Akademien der Wissenschaften Schweiz a+
Nomadic concepts - td-net toolbox profile 13 Rossini, M. 2020
This publication describes the nomadic concepts tool and is part of a series of tools and methods compiled in the td-net toolbox for co-producing knowledge. Nomadic concepts is a heuristic tool for exchanging understandings of concepts across disciplinary, professional and cultural boundaries.

Nomadic concepts – also and perhaps better known as "travelling concepts" – are a heuristic tool and analytical practice for communicating across disciplinary, professional and cultural boundaries through discussing and opposing different understandings and uses of concepts such as identity, space or emotion. It could thus also be called a translation tool.
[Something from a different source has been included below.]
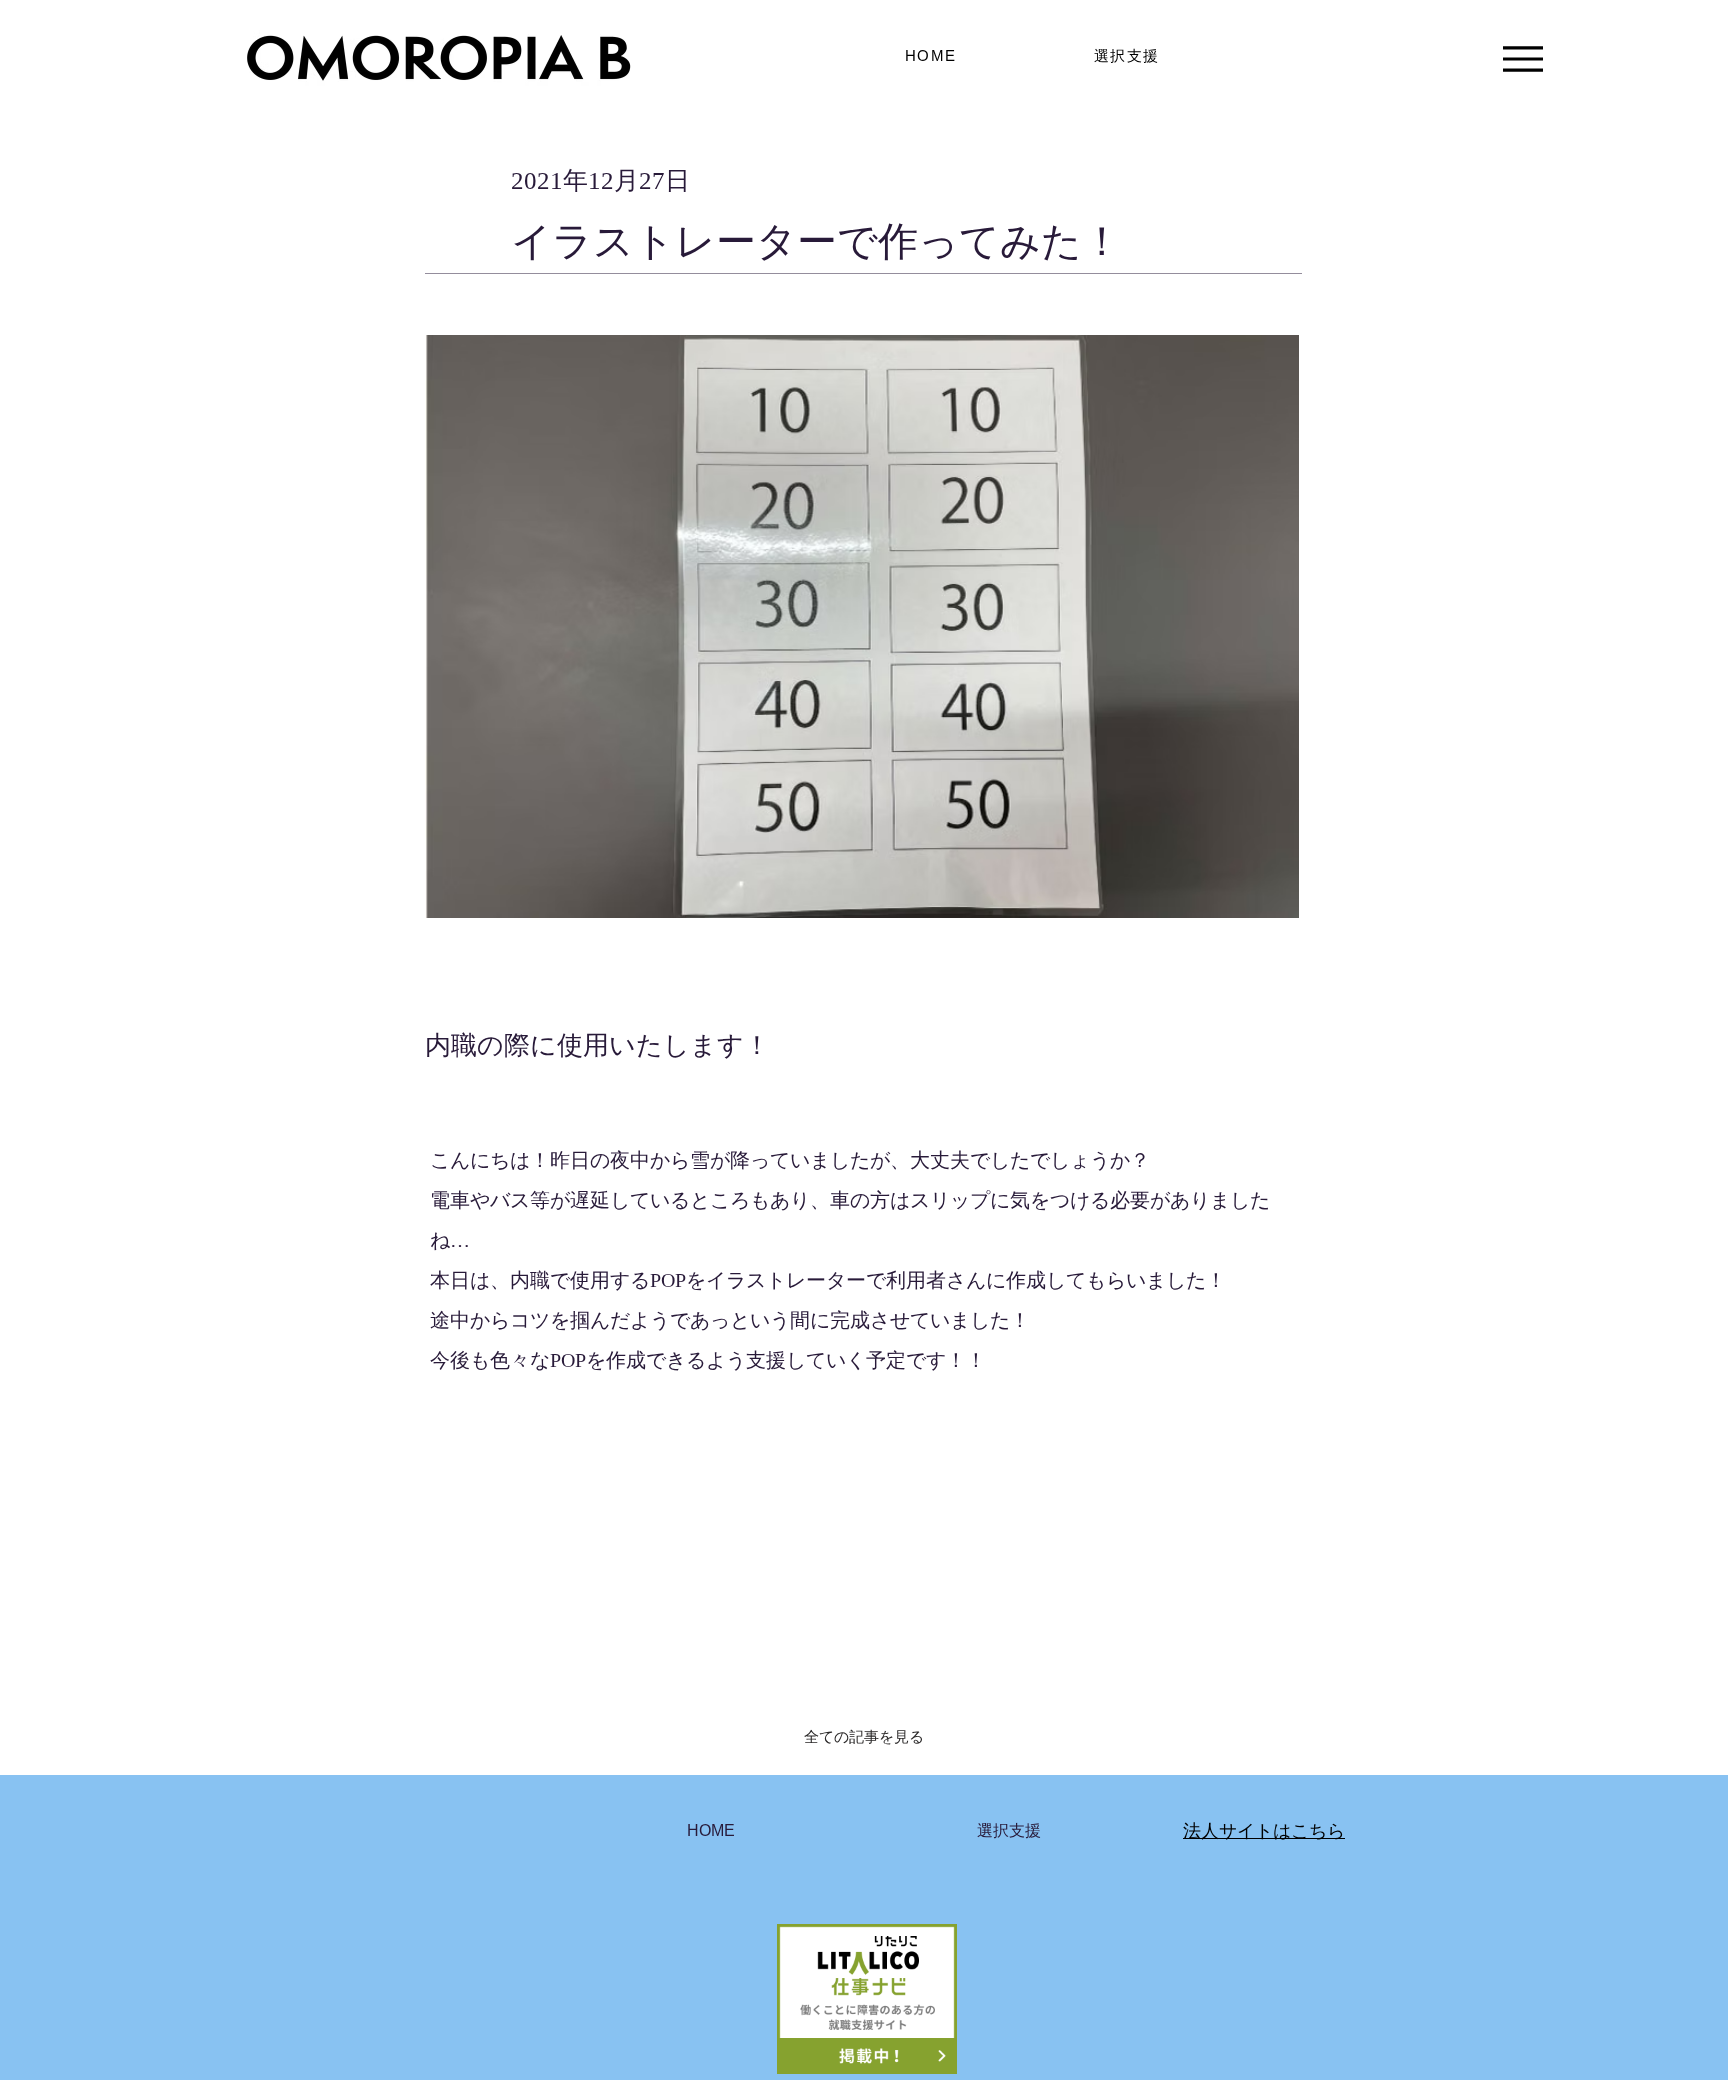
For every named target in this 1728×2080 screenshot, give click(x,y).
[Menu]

It was first proposed by Belgian philosopher of science Isabelle Stengers in her edited collection D’une science à l’autre: des concepts nomades (1987) where she defines the purpose of concepts that travel between and within the ‚hard’ and ‚soft’ sciences as opening up debates and facilitating invention.
Later, it was Dutch narratologist Mieke Bal who in her book Travelling Concepts in the Humanities: A Rough Guide (2002) described and indeed demonstrated how working with (and on) concepts in the humanities enables a thoroughly interdisciplinary and intersub- jective approach.